An Introduction to Problem-Based Learning
Problem-based learning (PBL) is a style of learning that may be adapted in its entirety, or as a part of a larger curriculum (as I do with my Human Anatomy and Neuroanatomy classes). PBL, as defined by Dr. Howard Barrows and Ann Kelson of Southern Illinois University School of Medicine, is both a curriculum and a process. The curriculum consists of carefully selected and designed problems that demand from the learner the acquisition of critical knowledge, problem solving proficiency, self-directed learning strategies, and team participation skills. The process replicates the commonly used systemic approach to resolving problems or meeting challenges that are encountered in life and career.

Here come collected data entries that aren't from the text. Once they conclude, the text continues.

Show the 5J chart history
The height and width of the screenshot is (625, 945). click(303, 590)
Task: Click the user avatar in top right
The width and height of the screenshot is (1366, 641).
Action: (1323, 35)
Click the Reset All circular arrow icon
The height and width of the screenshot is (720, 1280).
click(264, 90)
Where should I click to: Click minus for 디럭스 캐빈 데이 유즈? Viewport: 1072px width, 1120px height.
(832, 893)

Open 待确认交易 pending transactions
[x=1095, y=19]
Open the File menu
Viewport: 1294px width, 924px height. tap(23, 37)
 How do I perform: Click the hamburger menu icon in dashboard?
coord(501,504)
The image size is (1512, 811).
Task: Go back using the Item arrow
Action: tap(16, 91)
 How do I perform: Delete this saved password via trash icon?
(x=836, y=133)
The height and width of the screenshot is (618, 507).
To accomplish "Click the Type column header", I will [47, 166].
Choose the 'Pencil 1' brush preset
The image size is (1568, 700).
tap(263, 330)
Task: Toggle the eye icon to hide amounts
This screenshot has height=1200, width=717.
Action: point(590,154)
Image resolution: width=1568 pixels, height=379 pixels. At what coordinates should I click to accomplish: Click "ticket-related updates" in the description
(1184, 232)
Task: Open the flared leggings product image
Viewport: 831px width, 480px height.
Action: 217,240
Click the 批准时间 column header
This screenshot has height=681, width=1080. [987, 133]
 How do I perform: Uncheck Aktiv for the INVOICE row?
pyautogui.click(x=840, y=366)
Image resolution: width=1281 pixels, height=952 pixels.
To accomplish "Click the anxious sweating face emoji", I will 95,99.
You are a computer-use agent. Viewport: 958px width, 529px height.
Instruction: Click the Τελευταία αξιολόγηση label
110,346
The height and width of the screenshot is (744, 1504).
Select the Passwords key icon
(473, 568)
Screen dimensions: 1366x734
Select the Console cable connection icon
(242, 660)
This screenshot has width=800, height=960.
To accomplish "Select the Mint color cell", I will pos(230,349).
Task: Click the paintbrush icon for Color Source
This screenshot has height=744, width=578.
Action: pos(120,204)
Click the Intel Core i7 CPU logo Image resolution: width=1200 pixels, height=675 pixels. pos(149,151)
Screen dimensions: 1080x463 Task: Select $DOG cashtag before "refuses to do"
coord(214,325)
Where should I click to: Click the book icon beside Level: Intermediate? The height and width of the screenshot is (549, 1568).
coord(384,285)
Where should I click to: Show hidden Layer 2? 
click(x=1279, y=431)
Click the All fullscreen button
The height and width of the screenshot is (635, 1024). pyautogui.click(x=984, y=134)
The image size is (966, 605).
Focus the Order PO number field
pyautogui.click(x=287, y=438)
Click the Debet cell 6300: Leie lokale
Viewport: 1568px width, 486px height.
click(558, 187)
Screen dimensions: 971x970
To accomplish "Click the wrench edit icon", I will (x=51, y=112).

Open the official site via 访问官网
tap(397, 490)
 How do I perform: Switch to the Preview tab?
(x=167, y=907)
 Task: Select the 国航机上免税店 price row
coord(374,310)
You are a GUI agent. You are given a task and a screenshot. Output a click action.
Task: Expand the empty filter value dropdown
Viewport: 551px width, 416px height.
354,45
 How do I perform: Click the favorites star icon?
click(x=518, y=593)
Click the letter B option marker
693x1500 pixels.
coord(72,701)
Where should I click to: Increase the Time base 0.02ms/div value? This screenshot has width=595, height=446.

In PBL the traditional teacher and student roles change during the problem solving process. The students assume increasing responsibility for their learning, giving them more motivation and more feelings of accomplishment, setting the pattern for them to become successful life-long learners. The faculty in turn become resources, tutors, and evaluators, guiding the students in their problem solving efforts.
Students involved in PBL acquire knowledge and become proficient in problem solving, self-directed learning, and team participation. Studies show that PBL prepares students as well as traditional methods. PBL students do as well as their counterparts from traditional classrooms on national exams, but are in fact better practitioners of their professions.